Source records

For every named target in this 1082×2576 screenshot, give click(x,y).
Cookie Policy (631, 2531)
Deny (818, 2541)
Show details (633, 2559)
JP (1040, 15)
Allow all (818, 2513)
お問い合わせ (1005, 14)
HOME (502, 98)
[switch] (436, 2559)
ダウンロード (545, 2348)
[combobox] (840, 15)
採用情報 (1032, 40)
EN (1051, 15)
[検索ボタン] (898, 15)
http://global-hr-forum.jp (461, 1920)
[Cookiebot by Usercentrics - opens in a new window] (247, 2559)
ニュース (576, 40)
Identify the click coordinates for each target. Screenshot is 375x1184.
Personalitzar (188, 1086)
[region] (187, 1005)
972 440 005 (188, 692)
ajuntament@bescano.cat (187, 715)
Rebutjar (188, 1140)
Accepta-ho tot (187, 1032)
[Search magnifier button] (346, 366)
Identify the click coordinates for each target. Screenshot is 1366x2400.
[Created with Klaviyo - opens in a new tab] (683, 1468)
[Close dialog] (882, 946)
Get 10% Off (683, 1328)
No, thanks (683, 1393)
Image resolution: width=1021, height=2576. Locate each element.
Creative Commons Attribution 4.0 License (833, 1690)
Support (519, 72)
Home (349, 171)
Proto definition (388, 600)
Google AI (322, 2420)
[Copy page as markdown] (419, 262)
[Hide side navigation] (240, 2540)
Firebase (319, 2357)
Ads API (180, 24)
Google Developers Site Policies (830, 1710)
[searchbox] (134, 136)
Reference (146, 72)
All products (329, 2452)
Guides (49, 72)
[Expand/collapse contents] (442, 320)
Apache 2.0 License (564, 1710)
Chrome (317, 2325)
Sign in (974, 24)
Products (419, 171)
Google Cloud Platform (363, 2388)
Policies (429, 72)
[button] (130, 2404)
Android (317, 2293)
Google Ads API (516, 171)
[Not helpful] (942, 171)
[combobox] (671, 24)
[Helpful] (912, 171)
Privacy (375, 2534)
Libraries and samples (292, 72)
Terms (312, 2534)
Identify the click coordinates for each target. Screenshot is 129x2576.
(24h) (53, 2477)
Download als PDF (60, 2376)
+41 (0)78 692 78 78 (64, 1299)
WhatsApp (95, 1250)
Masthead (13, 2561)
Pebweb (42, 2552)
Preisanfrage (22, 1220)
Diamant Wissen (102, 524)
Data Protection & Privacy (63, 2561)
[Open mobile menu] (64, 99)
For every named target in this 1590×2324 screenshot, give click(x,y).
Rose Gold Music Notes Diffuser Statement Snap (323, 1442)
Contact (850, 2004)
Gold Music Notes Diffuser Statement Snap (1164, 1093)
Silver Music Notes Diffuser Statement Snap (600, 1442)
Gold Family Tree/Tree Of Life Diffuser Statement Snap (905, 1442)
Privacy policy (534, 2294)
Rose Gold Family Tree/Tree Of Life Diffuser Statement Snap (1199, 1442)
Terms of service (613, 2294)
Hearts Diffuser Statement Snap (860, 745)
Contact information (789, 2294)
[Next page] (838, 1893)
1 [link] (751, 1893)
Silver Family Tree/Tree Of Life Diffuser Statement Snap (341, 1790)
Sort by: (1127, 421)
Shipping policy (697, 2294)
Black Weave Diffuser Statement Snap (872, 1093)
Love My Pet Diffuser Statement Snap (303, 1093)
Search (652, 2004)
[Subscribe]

= Your goal =
All lines above from the one holding "Pebweb (42, 2552)" to the one holding "Privacy policy (534, 2294)", inclusive, are to be copied exactly; no other line is wanted.

= Answer box =
Pebweb (42, 2552)
Preisanfrage (22, 1220)
Diamant Wissen (102, 524)
Data Protection & Privacy (63, 2561)
[Open mobile menu] (64, 99)
For every named target in this 1590×2324 screenshot, give click(x,y).
Rose Gold Music Notes Diffuser Statement Snap (323, 1442)
Contact (850, 2004)
Gold Music Notes Diffuser Statement Snap (1164, 1093)
Silver Music Notes Diffuser Statement Snap (600, 1442)
Gold Family Tree/Tree Of Life Diffuser Statement Snap (905, 1442)
Privacy policy (534, 2294)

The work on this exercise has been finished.